Ketika Bola Menautkan Simpul Persaudaraan
BOLA bergulir, tawa pun mengalir. Para pengurus kelurahan turun lapangan, membawa semangat bertanding sekaligus mempererat silaturahmi.
Berita Terkini, Eksklusif di Channel WhatsApp Inilahkoran.id
Oleh: Rizki Mauludi
Sore di GOM Bogor Utara, Kelurahan Cimahpar, Rabu (26/8), terasa berbeda. Bukan hanya anak-anak muda yang berlari mengejar bola, tetapi para ketua RT, RW, LPM, Karang Taruna hingga pengurus koperasi kelurahan ikut turun ke lapangan.
Mereka datang membawa nama kelurahan masingmasing.
Namun, pertandingan dalam Camat Cup Kecamatan Bogor Utara 2026 itu bukan semata-mata tentang siapa yang mencetak gol terbanyak.
Ada pertemuan, tawa, dan silaturahmi yang ingin dirawat lewat sepak bola.
Sebanyak delapan kelurahan ambil bagian dalam turnamen tersebut. Para pemain dibagi ke dalam dua grup dan akan bertanding setiap Rabu sore selama tiga pekan, mulai pukul 15.30 WIB hingga pertandingan selesai.
Camat Cup dibuka langsung Wakil Wali Kota Bogor Jenal Mutaqin, didampingi jajaran Forum Komunikasi Pimpinan Kecamatan (Forkopimcam) Bogor Utara.
Kehadiran para perangkat kelurahan membuat pertandingan berlangsung meriah, terlebih sebagian besar lurah dan pejabat kelurahan ikut mengenakan sepatu bola.
“Jadi jajaran perangkat kelurahan memang usianya tidak lagi muda, tapi dari pertandingan yang tadi saya ikuti seksama dan full sampai selesai, cukup menarik ya.

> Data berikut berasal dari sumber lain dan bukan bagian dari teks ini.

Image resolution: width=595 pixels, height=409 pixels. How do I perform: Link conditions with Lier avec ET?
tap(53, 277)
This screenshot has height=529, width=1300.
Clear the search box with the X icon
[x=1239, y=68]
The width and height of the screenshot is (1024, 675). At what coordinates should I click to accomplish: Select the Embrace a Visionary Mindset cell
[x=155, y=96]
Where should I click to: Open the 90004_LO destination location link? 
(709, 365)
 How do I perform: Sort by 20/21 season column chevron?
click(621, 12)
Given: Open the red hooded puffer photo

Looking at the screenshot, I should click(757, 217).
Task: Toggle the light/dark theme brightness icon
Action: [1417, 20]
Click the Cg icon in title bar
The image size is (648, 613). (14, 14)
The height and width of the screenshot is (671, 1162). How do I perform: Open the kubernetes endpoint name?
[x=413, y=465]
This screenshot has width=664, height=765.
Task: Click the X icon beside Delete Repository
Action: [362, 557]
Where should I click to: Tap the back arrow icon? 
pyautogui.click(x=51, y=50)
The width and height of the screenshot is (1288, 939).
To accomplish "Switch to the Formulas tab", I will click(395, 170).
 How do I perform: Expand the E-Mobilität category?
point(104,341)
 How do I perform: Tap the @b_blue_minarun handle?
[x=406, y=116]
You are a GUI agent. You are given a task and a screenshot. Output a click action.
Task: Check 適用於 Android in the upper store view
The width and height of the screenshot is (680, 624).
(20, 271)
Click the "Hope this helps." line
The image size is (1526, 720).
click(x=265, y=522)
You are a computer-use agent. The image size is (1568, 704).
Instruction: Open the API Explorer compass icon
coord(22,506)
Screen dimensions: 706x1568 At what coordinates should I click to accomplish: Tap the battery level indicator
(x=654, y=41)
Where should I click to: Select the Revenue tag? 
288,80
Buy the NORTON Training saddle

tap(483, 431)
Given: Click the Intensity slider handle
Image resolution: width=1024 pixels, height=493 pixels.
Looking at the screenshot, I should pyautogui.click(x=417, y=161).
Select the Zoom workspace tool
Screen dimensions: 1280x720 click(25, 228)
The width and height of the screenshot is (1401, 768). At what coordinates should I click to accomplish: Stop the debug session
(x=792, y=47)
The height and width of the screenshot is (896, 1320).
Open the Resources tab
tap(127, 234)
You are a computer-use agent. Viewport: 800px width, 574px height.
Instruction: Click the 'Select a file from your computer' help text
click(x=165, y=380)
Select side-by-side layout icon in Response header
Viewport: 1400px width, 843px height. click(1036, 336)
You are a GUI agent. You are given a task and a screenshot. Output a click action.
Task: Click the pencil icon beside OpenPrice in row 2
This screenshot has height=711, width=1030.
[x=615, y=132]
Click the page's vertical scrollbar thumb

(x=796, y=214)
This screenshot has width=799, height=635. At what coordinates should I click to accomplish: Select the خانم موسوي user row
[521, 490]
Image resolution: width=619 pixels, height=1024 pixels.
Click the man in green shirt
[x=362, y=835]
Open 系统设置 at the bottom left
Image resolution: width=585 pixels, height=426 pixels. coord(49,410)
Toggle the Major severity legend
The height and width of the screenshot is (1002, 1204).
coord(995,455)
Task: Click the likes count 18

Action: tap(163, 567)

Terlihat ada beberapa bakat juga yang harus kami angkat kayaknya,” ujar Jenal.
Di tengah pertandingan, usia rupanya bukan alasan untuk kehilangan semangat.
Para pemain tetap beradu kecepatan, berebut bola dan mencoba mencetak gol.
Sesekali terdengar tawa dari pinggir lapangan ketika aksi pemain mengundang sorakan penonton.
Bagi Jenal, suasana tersebut justru menjadi sisi menarik dari turnamen. Warga bukan hanya menyaksikan pertandingan, tetapi juga mendapatkan hiburan dari laga yang berlangsung sengit namun tetap cair.
“Pokoknya sepak bola antar 68 kelurahan. Jadi saya cukup apresiasi dan warga tadi terhibur, karena melihat pertandingan yang agresif tapi tetap menghibur dengan komentator yang cukup menggelitik,” katanya.
Antusiasme itu bahkan memunculkan gagasan baru.
Jenal mengaku terinspirasi untuk menggelar pertandingan serupa yang mempertemukan seluruh kelurahan di Kota Bogor. Jika terealisasi, 68 kelurahan akan menjadi peserta dengan dukungan dari para donatur.